Workshop2_DESeq.qmd

---
title: "AD Knowledge Portal Workshop: Differential Expression Analysis of 5xFAD mouse models"
date: "`r Sys.Date()`"
author: 
  - Laura Heath & Jaclyn Beck (Sage Bionetworks)
  - Adapted from code written by Ravi Pandey (Jackson Laboratories)
format: 
  html: 
    toc: true
    toc-depth: 3
    df-print: paged
knit: (function(input_file, encoding) {
   out_dir <- 'docs';
   rmarkdown::render(input_file,
     encoding=encoding,
     output_file=file.path(dirname(input_file), out_dir, 'index.html'))})
---

This notebook will take the raw counts matrix and metadata files we downloaded in the first part of the workshop (`5XFAD_data_R_tutorial.qmd`) to run a basic differential expression analysis on a single time point (12 months) in male mice.
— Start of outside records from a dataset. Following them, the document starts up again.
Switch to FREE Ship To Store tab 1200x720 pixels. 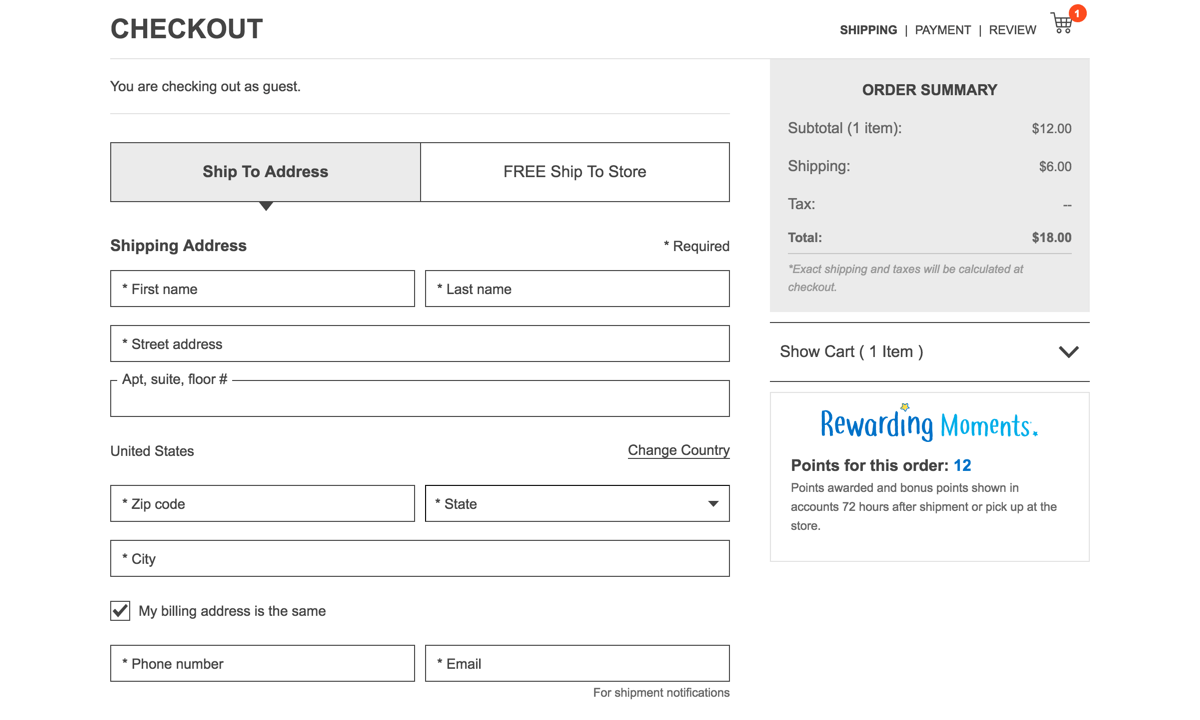575,172
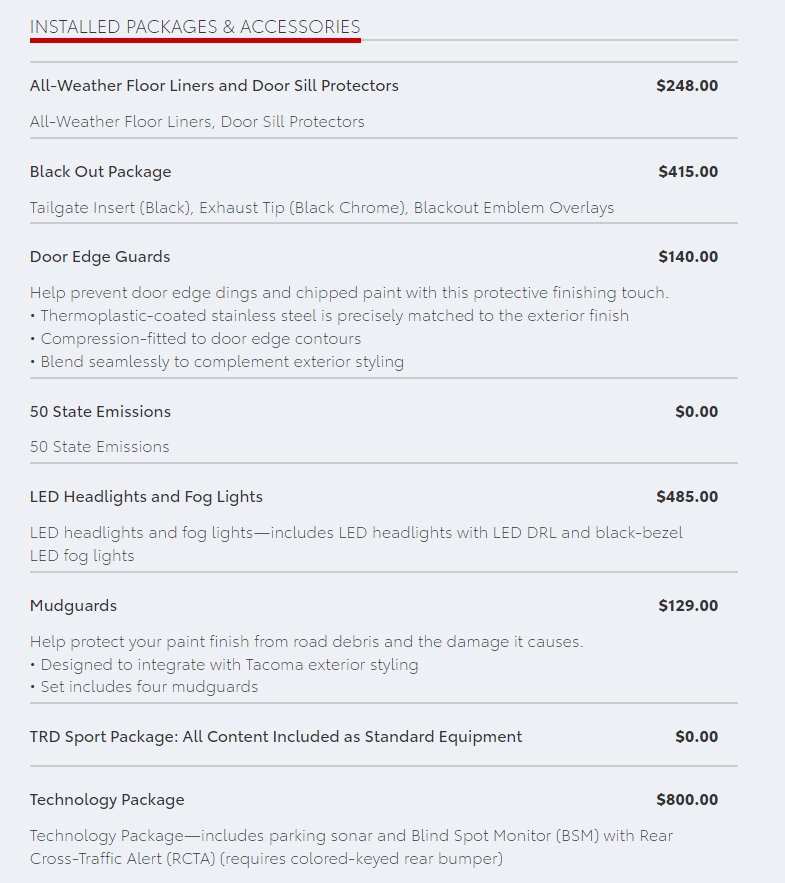Click the $415.00 Black Out price

point(688,172)
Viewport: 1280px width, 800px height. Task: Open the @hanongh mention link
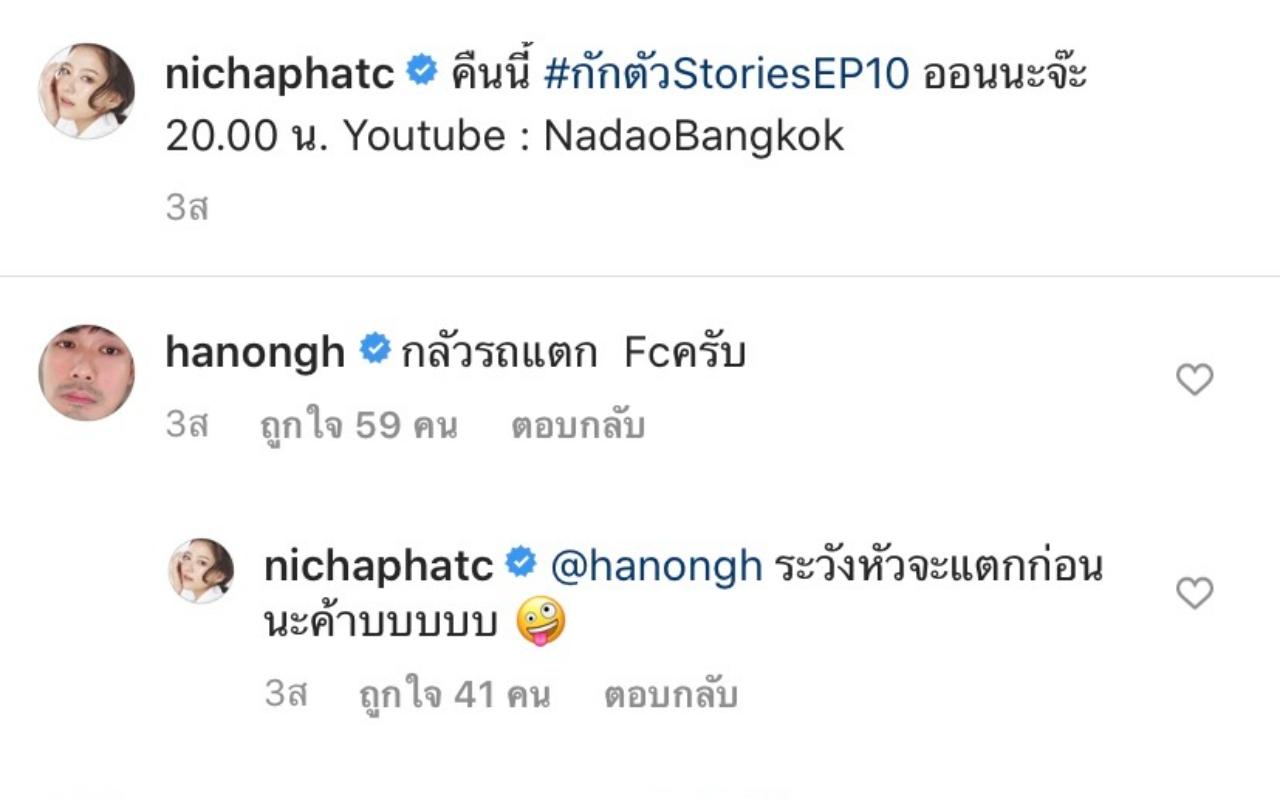click(656, 567)
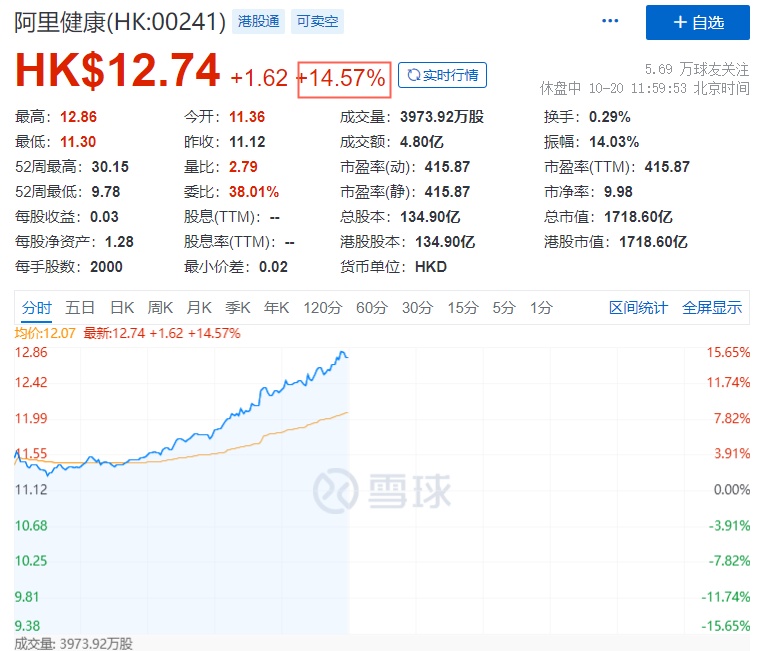Choose the 30分 interval tab

point(417,308)
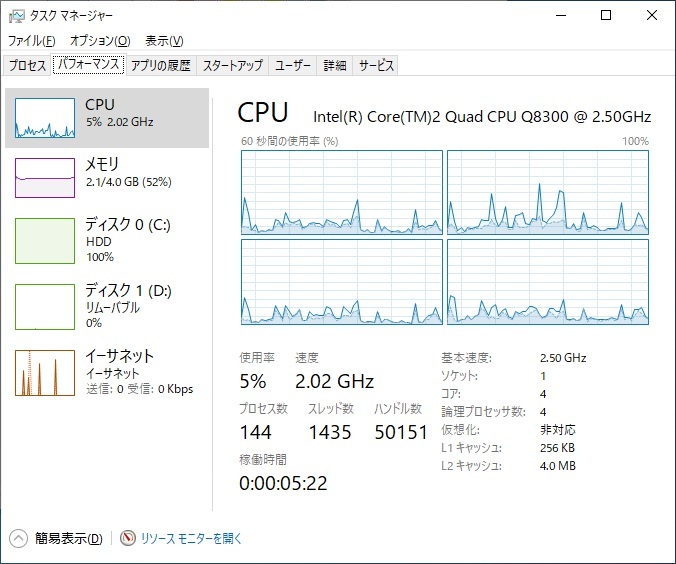Image resolution: width=676 pixels, height=564 pixels.
Task: Switch to the スタートアップ tab
Action: click(233, 66)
You can amend the code to compare wild type and 5XFAD mice from either sex, at any time point. For a more in-depth tutorial on DESeq2 and how to handle more complicated experimental setups, see [this vignette](https://bioconductor.org/packages/devel/bioc/vignettes/DESeq2/inst/doc/DESeq2.html) on DESeq2. 

The data used in this notebook is obtained from The Jax.IU.Pitt_5XFAD Study (Jax.IU.Pitt_5XFAD), which can be found [here on the AD Knowledge Portal](https://adknowledgeportal.synapse.org/Explore/Studies/DetailsPage/StudyData?Study=syn21983020).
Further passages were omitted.